Wagner Gonzalez noticiou há pouco o falecimento de Artur Bragantini.

É sempre triste quando alguém do automobilismo de competição se vai, mas nesse caso a tristeza é muito maior,  pois fomos colegas de pilotagem na equipe Mercantil Finasa-Motorcraft, representante oficial da Ford nas competições, sob comando do saudoso Luiz Antônio Greco.

Eu já conhecia o Bragantini, é claro, do ambiente das pistas, e ele era o tipo do piloto que irradiava enorme simpatia e, mais que isso, como guiava! Competimos um contra o outro inúmeras vezes, especialmente nas provas de longa duração a partir de 1970 e ele era sempre do grupo de frente.

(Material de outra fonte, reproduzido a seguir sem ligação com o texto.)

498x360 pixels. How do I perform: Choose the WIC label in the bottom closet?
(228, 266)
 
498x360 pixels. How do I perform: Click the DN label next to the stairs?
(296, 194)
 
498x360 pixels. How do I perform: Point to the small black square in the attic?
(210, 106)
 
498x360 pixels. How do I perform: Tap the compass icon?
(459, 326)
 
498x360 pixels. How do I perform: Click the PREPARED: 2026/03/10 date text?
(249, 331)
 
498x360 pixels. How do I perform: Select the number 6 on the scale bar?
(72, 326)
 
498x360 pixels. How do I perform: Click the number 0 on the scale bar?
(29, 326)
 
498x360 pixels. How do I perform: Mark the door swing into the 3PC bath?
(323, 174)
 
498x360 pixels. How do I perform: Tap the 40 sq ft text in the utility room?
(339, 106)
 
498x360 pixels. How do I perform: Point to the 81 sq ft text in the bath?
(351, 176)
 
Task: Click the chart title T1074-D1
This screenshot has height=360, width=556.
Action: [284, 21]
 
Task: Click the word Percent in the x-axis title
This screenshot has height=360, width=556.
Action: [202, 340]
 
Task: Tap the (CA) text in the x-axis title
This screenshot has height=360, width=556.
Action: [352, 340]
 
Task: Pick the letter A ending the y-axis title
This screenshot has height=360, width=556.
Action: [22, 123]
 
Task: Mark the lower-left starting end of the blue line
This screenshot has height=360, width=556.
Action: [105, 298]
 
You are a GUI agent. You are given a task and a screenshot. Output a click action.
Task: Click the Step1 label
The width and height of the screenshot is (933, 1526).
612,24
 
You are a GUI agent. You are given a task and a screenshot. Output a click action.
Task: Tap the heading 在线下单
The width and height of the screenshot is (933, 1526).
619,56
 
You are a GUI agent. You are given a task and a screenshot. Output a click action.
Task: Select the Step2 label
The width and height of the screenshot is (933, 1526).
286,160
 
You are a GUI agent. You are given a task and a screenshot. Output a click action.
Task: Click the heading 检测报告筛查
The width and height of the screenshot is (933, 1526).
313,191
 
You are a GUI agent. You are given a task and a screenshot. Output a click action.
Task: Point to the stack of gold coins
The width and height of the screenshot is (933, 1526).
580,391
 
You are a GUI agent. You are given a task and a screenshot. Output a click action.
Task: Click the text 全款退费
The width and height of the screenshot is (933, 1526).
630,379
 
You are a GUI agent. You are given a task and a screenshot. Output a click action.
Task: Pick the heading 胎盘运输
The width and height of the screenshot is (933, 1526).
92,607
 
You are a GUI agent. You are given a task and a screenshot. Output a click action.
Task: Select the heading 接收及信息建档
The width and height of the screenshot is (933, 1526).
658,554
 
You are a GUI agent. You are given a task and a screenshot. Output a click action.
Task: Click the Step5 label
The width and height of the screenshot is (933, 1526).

Por isso, quando Greco me disse que na temporada de 1976 do Campeonato Brasileiro de Turismo de Série eu faria dupla com o Bragantiini, foi uma grande notícia para mim e tenho certeza de que para ele também. Mas só faríamos  dupla quando ele não tivesse outro compromisso —  era muito ativo, participava de várias categorias.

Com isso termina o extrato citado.